UPDATE: This article has been edited from the original version, which was posted today (Nov. 15) at 12:22 p.m. See corrections at the bottom of the article.
By Christian Spencer
Terps for Israel and UMD College Republicans are working together to oppose a Boycott, Divestment, and Sanctions (BDS) bill that SGA is scheduled to vote upon on Wednesday.
In an effort to prevent passage of this bill, the two campus organizations and other campus leaders have created a petition to block the bill.
According to the petition’s statement, “This bill comes at a time when we see an escalation in hate bias incidents on our campus. BDS campaigns create a hostile campus atmosphere that singles out Jewish and pro-Israel students and subjects them to intimidation, bullying, and abuse.”
BDS is a national campaign that encourages institutions to divest from companies that have close ties with Israel and is usually spearheaded by interest groups like Students for Justice in Palestine (SJP), advocating on campuses for Palestinian rights and freedoms.
Although this university’s SJP organization has not officially released a statement confirming direct involvement with the BDS bill, Sarah Eshera, founder and president of the Muslim Association for Social Change (MASC) and ally of SJP, claimed proprietorship.
“Hi everyone! On Wednesday, November 15th the SGA will be voting on our Israeli Boycott, Divestment, and Sanctions bill,” Eshera said via Facebook. “Our goal is to pass a bill through SGA that would have our university take a strong stand against injustice again by pulling our funds from the Israeli Occupation.”
“In reality, this resolution is very misguided and is really a front for anti-Semitism,” College Republicans President Steven Clark said in an Orgsync statement regarding the bill.
Clark, a junior government and politics major, thinks the BDS movement is an anti-Semitic campaign, exclusively singling out Israel.
The College Republicans leader juxtaposed the “alleged human rights abuses” in Israel with “the corruption and abuses of the Palestinian Authority and other Arab states.” Clark also stated that BDS supporters compared Israel to Nazi Germany, which he says has no basis in fact.
“The College Republicans always work to defeat this BDS resolution every time it comes up, we firmly stand against any anti-Semitic actions that take place on campus, and we work with TFI and the College Dems on joint events to show our support for Israel and the Jewish people,” Clark said.
Clark is expected to speak before SGA’s vote and claimed the “opposition coalition” has its own petition in progress, referring to SJP’s petition which invoked Dr. Martin Luther King Jr. to support its argument.
“Following in the footsteps of Dr.

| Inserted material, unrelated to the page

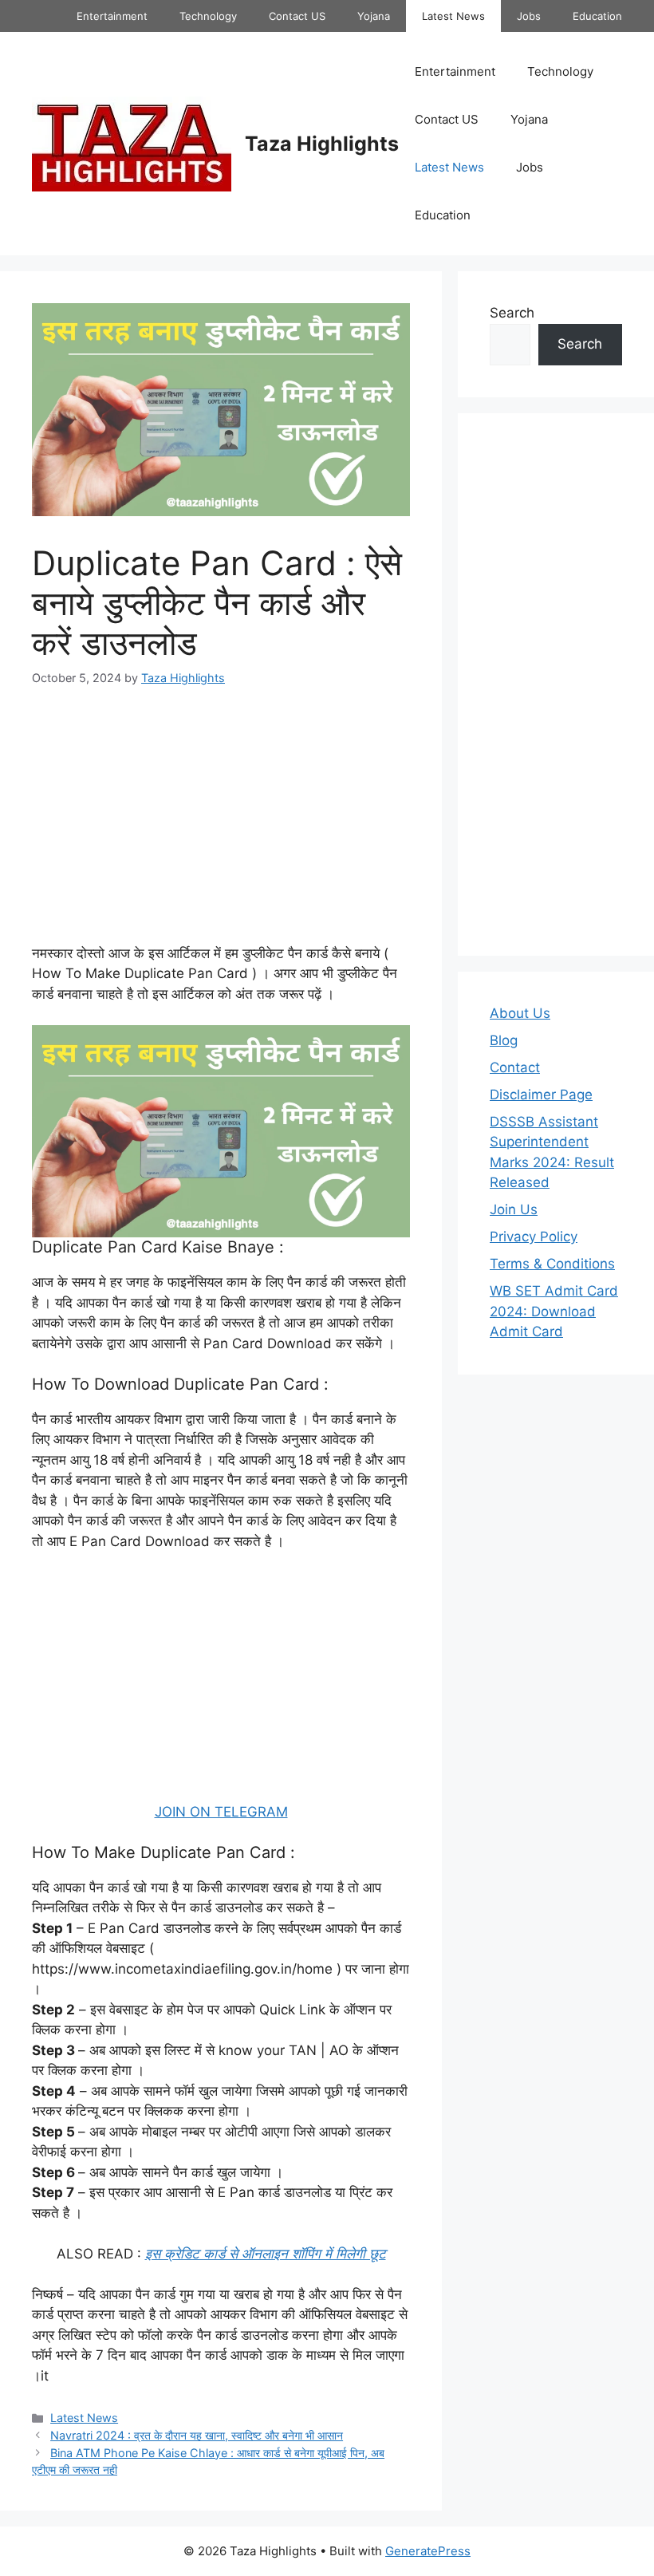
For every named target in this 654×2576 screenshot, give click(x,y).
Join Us (514, 1209)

King, the UMD chapter of Students for Justice in Palestine calls upon the administration and student body to stand in solidarity with the citizens of Gaza and the West Bank,” according to the SJP petition. “We support the Boycott, Divestment, and Sanction (BDS) movement against the Israeli government.”
“I chose not to mention the sponsor of this resolution, because I didn’t want to give them any attention,” Clark said. “The who [sic] doesn’t matter, the only thing that matters is that this resolution is defeated.”
Terps for Israel also omitted organizations and affiliates who are probably responsible or associated with the bill on official statements and social media accounts.
SJP said on Twitter the SGA vote is in their favor and has plans for a protest in the Colony Ballroom on the day of the vote at 5:30 p.m. Meanwhile, nine Jewish professors and anonymous alumni groups have penned an op-ed for the Diamondback and composed a separate—but similarly worded—petition.
According to an SJP Change.org petition from December 2014, they have worked alongside many diverse groups, including J-Street UMD, an advocacy group promoting a two-state solution in the Israeli-Palestinian conflict.
However, the liberal-leaning Jewish organization has posted on Facebook that a “global BDS movement” would spoil their two-state solution.
“A solution to this conflict will only come from compromise, discussion, and attempts to understand the other. We will certainly not agree with each other on everything, and our ideal future may look slightly different,” according to a J-Street UMD Facebook post.
CORRECTION: Due to reporting errors, an earlier version of this article stated that College Republicans President Steven Clark compared BDS supporters’ rhetoric to that of the Nazis, when in fact he had actually stated that BDS supporters compared Israel to Nazi Germany.